Published February 2, 2006
Many of us have a tendency to consider the Sacraments rather private activities—the Sacrament of Reconciliation and the Sacrament of the Anointing of the Sick are perhaps the most private of all. We occasionally hear such attitudes expressed in terms such as “my wedding” … “can we arrange for a private Baptism” … “my First Holy Communion.”
Yet nothing could be further from the truth. Each Sacrament belongs to the entire Church, and we receive them not as individuals but as members of the community of faith.
Even when there are only a few other people in attendance at a liturgical celebration, there is a profound communal dimension of each Sacrament. Even when we acknowledge our sins in the privacy of a darkened confessional, at least one other member of the Church is present—the ordained servant of the Church speaking the words of absolution that belong to the Church and that restore and deepen our unity within the Church.
On Saturday, Feb. 11, the feast of Our Lady of Lourdes, we will celebrate the Sacrament of the Anointing of the Sick at Holy Spirit Church in Atlanta. The Archdiocese invites all those who have a serious illness or are anticipating a major medical procedure to come to this communal Mass and to receive the Sacrament of the Anointing of the Sick. We realize, of course, that some of the most infirm members of our community will be too frail to travel from their homes or hospital beds, and we will keep all of them especially close to our hearts in prayer on that day.
One of the distressing experiences of sickness is that a person might well feel isolated, alone, and very much afraid. That is why the Church prays so often for the sick and for those who care for them. We want all of those who are ill to know that they remain very close to the heart of the Church and to all of its members. I ask all of our parishes to include special prayers for the sick at their Masses this coming weekend to remind all of us of our sisters and brothers who are struggling with any illness at this moment, as the Church Universal pauses to remember those who are sick.
The feast of Our Lady of Lourdes holds special significance because Lourdes itself has become a home and a haven for people who ask the Lord for healing and for strength. Mary, the Immaculate One who appeared to Bernadette more than a century and a half ago, left an indelible sign of God’s love for the sick in those healing and calming waters of the grotto at Lourdes. One of the most poignant images of the late Pope John Paul II was his last visit to Lourdes where he came not seeking a miraculous cure for his own ills but to identify with the countless thousands of sick people who call upon the Lord for strength and comfort in their suffering.
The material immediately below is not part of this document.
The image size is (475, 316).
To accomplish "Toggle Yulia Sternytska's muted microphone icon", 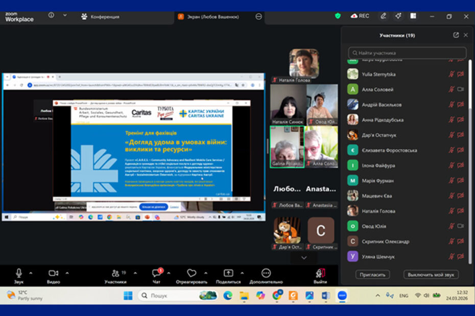I will click(x=452, y=74).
I welcome my brother priests who will concelebrate this Mass with me and share in the sacramental Anointing of the Sick. I welcome most especially all of the sick from our Archdiocese who will gather in faith at this Mass to ask the Lord Jesus for comfort, hope and strength as they embrace their own human weaknesses.
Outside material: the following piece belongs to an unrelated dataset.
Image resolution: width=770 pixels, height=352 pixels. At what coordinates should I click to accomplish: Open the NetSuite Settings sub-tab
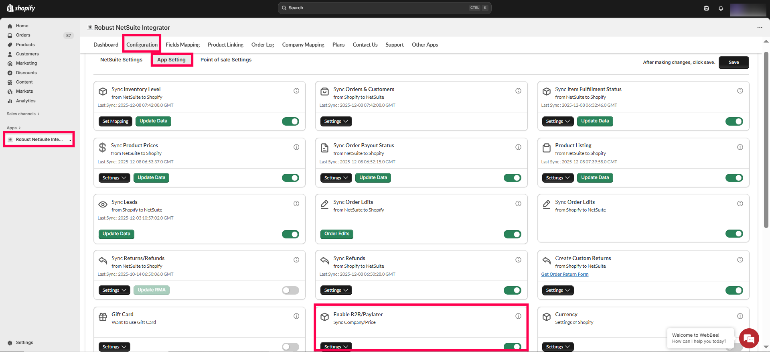tap(121, 60)
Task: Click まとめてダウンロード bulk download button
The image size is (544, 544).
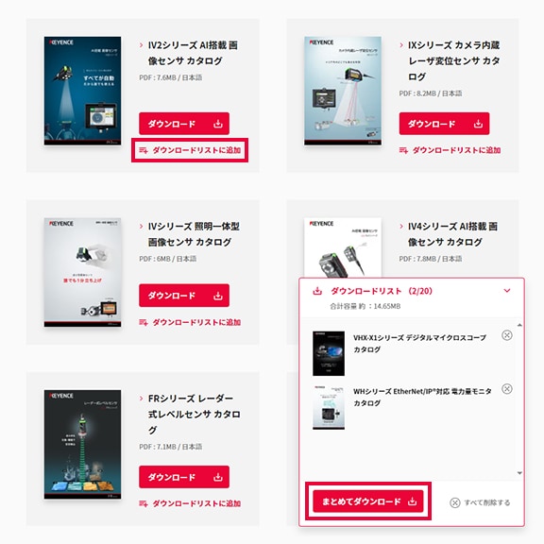Action: [x=368, y=502]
The many members of our archdiocesan family who care for the sick—all medical personnel, ministers of care, family members and parishioners who serve the needs of the sick—deserve our unwavering gratitude. The celebration of the Anointing of the Sick will be a time for many people to gather to reassure those who are ill and to pray that the grace of this Sacrament will strengthen and comfort them and fortify the bonds of faith in this local Church.
A special word of thanks must be given to Holy Spirit Parish for hosting this celebration and to the Order of the Knights of Malta for sponsoring this opportunity of prayer for all of our sick brothers and sisters.